» GOAL 1:
Print the records verbatim, from their beginning through the line that contains "2nde A is located at coordinates (778, 79).", including that line.

» EXCERPT:
★ ★ ★

# Ola support outage



## gustavusadolphus (May 1, 2018)

Didn’t get a cancellation fee for a rider cancel so called Ola support, just ended call after 15 minutes with no answer


----------



## Hugh G (Sep 22, 2016)

You didn't get notified ??

They are all off today for a picnic...


----------



## Max Arnold (Mar 24, 2017)

No, they were working yesterday.
I stayed on hold for 25 minutes twice before I got onto a support person who could not help me with my account being block at 12.30pm after doing 4 jobs from 7am to 11.45am.

They must be busy answering all the calls from the NSW drivers they blocked.
On the first call at 12.45pm, I was advised my insurance had expired, yet I had given FUber, Bolt, Go Catch & Ola the new on from MAVEN in March.
On the second call at 4pm they told me they were instructed by Service NSW to get all Ola drivers to upload their documents again.

I didn't mind that I had to upload them again, I am pissed that they blocked my account on Saturday at 12pm and cannot fix the issue until Tuesday.
On both calls they said even if I would drive home to upload the document, they would not look at it until Tuesday.

Will not be promoting Ola anymore, even after they reactivate my account.


----------



## Krusty (Jan 26, 2018)

Too many callers spam these call centres with trivial nonsense, this leads to ridiculous wait times.


----------



## gustavusadolphus (May 1, 2018)

They normally answer almost instantly. Must be on reduced staff because of public holiday penalty rates. Oh, wait.


----------



## dougsta (Mar 17, 2019)

Max Arnold said:


> No, they were working yesterday.
> I stayed on hold for 25 minutes twice before I got onto a support person who could not help me with my account being block at 12.30pm after doing 4 jobs from 7am to 11.45am.
> 
> They must be busy answering all the calls from the NSW drivers they blocked.
> ...


I feel your pain mate... LOLA driver telephone support is just like a paging service: they can't do anything to fix problems, only pass on messages. Took them 3 weeks to re-activate me!!


----------



## Max Arnold (Mar 24, 2017)

dougsta said:


> I feel your pain mate... LOLA driver telephone support is just like a paging service: they can't do anything to fix problems, only pass on messages. Took them 3 weeks to re-activate me!!


Seems all support is a joke when you call.
I called FUber support and he told me he couldn'tanswer my question and i should go to the Green light hub.
He did not even know or care that it was closed until Tuesday.


----------



## Krusty (Jan 26, 2018)

★ ★ ★

» GOAL 2:
Decide whether each statement below agrees with the thread about the Ola support outage. Answer yes or no for each, and quote the deciding words of the thread exactly. (a) Max Arnold was on hold for 25 minutes twice before reaching a support person. (b) dougsta says Ola took one week to reactivate him. (c) gustavusadolphus received a cancellation fee for a rider cancel.

★ ★ ★

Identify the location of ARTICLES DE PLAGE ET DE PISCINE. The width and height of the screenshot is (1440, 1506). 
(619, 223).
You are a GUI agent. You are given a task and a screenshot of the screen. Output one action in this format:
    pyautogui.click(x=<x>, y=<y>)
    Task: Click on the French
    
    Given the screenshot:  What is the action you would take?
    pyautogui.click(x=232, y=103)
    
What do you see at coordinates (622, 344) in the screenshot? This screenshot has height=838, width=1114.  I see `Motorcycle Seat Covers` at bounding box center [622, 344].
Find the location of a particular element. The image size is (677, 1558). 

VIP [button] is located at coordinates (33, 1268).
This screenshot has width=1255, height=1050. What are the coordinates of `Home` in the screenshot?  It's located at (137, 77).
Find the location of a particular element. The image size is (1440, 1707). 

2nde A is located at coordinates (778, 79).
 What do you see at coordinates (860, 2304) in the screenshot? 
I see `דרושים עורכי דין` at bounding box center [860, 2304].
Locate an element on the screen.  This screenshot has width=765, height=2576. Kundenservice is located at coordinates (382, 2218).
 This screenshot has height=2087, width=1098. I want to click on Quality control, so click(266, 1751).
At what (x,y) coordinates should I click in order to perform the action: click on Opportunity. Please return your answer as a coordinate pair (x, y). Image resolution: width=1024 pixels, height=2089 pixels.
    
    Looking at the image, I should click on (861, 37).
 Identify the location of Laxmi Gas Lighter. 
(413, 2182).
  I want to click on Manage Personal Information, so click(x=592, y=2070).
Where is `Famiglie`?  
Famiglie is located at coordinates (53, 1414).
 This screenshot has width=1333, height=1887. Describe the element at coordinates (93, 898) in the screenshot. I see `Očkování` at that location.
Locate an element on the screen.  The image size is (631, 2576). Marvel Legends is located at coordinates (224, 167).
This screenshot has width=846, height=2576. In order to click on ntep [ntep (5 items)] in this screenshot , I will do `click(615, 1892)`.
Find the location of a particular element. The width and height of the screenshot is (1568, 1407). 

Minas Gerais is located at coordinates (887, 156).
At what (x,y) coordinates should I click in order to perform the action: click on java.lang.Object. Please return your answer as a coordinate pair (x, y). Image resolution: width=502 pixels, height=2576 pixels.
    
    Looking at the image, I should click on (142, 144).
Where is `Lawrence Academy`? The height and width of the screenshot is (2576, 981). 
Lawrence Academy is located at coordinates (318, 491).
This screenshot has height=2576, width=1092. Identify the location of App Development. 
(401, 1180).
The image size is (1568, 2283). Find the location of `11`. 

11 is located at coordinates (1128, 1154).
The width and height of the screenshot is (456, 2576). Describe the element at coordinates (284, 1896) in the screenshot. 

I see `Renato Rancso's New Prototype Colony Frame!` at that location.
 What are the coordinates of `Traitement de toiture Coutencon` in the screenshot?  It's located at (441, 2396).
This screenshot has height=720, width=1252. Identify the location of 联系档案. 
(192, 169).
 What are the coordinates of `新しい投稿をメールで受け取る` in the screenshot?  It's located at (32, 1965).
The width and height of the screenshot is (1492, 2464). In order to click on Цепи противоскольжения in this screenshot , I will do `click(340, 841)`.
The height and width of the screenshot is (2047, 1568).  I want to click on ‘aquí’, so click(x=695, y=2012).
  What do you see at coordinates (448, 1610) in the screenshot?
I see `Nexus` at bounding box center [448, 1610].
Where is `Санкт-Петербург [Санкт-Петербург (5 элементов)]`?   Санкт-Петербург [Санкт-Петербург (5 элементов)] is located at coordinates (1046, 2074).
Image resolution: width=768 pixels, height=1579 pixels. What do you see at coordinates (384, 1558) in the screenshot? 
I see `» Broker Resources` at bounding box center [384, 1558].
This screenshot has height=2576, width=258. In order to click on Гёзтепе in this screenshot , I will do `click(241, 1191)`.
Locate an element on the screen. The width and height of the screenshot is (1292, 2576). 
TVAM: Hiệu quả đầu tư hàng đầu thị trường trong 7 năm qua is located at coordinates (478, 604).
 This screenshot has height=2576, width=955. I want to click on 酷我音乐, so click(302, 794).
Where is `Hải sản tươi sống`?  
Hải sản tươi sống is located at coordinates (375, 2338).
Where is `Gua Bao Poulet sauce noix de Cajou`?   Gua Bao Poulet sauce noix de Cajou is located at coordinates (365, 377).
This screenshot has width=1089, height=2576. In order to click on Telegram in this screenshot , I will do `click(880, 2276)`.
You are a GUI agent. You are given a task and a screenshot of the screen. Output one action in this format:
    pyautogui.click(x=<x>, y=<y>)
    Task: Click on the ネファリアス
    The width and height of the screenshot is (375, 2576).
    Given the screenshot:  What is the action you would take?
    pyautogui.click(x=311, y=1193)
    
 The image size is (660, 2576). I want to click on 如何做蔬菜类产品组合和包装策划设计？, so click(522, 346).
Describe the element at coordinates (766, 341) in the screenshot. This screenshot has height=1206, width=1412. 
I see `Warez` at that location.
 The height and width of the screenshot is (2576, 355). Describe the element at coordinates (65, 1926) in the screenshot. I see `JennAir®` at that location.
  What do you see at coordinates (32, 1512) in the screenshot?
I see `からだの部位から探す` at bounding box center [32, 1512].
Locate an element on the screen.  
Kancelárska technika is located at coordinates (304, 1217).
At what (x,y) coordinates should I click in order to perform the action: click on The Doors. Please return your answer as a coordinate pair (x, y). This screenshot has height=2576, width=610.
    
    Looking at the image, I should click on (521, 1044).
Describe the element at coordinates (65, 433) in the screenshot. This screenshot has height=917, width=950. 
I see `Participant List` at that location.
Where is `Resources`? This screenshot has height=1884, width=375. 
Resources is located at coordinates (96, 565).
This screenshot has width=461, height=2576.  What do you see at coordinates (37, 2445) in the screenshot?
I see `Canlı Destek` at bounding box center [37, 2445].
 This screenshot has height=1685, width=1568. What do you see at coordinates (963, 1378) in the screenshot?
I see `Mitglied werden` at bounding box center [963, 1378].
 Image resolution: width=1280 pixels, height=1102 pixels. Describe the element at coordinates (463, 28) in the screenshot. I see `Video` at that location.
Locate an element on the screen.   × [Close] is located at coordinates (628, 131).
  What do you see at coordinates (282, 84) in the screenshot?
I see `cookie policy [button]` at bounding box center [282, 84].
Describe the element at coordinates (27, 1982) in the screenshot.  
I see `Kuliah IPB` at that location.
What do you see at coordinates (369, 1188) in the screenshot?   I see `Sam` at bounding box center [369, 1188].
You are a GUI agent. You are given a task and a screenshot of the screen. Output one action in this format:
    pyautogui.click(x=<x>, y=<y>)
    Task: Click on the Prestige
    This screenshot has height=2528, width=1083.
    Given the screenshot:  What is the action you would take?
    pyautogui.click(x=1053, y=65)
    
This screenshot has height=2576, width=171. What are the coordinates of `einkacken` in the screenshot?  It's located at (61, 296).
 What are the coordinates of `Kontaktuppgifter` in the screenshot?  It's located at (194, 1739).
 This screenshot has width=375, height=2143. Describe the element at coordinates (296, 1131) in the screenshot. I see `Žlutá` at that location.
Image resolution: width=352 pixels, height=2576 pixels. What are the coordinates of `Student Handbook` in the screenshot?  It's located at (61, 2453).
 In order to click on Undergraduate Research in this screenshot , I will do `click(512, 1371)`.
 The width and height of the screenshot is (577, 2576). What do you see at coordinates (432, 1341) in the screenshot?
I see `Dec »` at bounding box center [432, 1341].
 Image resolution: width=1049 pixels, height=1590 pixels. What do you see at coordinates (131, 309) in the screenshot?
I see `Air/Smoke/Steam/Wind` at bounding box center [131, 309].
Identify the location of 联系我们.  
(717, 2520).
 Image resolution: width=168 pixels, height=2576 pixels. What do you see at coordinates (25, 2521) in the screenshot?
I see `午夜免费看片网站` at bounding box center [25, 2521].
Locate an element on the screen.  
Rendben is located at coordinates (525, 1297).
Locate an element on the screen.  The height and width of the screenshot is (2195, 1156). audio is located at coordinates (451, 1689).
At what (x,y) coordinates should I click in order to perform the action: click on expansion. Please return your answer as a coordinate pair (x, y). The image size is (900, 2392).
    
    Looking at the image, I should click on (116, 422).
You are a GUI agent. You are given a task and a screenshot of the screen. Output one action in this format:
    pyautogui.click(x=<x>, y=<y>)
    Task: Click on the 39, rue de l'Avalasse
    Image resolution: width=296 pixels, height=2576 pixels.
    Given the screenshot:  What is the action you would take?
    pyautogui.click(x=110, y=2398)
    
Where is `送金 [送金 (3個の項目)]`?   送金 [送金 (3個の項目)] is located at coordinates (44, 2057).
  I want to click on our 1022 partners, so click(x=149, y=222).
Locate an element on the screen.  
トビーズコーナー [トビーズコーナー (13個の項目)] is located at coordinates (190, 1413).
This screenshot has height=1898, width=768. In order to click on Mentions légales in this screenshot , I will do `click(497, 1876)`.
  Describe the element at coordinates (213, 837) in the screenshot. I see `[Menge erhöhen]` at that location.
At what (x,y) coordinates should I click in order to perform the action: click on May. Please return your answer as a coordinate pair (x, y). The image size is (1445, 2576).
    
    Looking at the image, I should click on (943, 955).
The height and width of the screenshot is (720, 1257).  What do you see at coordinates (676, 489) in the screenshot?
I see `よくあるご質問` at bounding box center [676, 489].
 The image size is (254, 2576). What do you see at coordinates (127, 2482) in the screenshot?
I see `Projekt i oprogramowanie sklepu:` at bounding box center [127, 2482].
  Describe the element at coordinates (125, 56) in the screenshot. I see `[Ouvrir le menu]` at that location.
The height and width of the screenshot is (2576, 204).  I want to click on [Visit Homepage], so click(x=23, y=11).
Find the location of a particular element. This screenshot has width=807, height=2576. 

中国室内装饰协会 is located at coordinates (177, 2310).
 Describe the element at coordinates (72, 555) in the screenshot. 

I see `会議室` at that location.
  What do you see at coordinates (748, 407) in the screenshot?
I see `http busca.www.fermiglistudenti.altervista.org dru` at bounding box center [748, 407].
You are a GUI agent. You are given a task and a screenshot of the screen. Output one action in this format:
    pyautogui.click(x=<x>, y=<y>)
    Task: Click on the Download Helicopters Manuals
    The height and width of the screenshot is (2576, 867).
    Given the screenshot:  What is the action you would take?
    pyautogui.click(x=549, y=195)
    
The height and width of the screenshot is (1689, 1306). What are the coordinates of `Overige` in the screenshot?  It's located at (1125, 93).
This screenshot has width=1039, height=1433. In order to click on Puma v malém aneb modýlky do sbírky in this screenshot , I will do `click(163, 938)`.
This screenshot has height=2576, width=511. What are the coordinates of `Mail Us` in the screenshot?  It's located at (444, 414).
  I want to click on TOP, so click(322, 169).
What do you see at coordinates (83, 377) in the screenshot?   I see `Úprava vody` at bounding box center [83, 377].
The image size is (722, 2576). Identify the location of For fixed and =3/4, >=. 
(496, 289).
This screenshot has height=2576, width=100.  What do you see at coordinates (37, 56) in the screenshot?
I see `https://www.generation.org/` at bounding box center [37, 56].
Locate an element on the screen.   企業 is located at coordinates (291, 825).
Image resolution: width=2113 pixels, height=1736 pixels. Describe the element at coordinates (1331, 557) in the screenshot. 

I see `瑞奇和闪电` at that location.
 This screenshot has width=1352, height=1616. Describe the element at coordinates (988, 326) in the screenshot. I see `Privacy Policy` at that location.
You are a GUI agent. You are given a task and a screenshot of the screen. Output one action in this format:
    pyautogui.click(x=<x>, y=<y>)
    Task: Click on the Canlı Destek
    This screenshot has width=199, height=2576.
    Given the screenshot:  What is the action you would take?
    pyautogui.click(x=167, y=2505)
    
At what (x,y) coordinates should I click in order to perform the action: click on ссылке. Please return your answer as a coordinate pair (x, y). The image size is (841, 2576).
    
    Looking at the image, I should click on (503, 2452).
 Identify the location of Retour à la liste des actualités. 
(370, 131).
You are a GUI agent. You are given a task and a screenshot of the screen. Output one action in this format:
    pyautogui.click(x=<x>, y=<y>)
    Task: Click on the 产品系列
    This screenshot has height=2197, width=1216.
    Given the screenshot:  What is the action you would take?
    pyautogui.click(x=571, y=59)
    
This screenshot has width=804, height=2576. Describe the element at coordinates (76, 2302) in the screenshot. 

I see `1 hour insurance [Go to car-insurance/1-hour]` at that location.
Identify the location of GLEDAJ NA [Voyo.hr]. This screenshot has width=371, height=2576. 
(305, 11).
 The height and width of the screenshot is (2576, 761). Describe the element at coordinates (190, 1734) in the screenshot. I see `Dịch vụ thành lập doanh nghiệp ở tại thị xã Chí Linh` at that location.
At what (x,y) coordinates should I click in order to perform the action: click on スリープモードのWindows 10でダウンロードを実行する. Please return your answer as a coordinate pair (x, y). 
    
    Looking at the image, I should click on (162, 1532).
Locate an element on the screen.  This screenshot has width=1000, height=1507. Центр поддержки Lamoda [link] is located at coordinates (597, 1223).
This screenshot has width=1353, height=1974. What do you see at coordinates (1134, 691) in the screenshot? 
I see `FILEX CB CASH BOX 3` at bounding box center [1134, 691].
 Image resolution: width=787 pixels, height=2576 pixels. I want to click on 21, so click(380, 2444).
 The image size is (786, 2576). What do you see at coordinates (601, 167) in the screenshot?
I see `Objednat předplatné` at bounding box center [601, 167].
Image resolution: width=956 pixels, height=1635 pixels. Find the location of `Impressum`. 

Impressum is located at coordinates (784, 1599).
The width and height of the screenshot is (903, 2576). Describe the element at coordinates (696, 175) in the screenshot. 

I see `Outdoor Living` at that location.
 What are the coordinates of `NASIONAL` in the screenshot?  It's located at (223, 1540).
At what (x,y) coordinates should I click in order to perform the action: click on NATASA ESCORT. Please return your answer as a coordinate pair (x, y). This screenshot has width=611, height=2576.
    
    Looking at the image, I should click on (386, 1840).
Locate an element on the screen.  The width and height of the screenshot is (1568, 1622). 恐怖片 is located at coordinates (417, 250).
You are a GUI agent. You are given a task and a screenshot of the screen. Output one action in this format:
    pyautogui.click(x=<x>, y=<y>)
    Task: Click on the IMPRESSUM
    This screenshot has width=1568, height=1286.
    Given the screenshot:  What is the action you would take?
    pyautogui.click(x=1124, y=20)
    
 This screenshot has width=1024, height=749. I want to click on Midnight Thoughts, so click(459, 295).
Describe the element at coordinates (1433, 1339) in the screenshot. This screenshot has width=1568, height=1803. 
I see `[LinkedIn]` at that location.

★ ★ ★

» CORRECT OUTPUT 1:
Identify the location of ARTICLES DE PLAGE ET DE PISCINE. The width and height of the screenshot is (1440, 1506). 
(619, 223).
You are a GUI agent. You are given a task and a screenshot of the screen. Output one action in this format:
    pyautogui.click(x=<x>, y=<y>)
    Task: Click on the French
    
    Given the screenshot:  What is the action you would take?
    pyautogui.click(x=232, y=103)
    
What do you see at coordinates (622, 344) in the screenshot? This screenshot has height=838, width=1114.  I see `Motorcycle Seat Covers` at bounding box center [622, 344].
Find the location of a particular element. The image size is (677, 1558). 

VIP [button] is located at coordinates (33, 1268).
This screenshot has width=1255, height=1050. What are the coordinates of `Home` in the screenshot?  It's located at (137, 77).
Find the location of a particular element. The image size is (1440, 1707). 

2nde A is located at coordinates (778, 79).

» CORRECT OUTPUT 2:
(a) Yes: "I stayed on hold for 25 minutes twice before I got onto a support person"
(b) No: "Took them 3 weeks to re-activate me!!"
(c) No: "Didn’t get a cancellation fee for a rider cancel"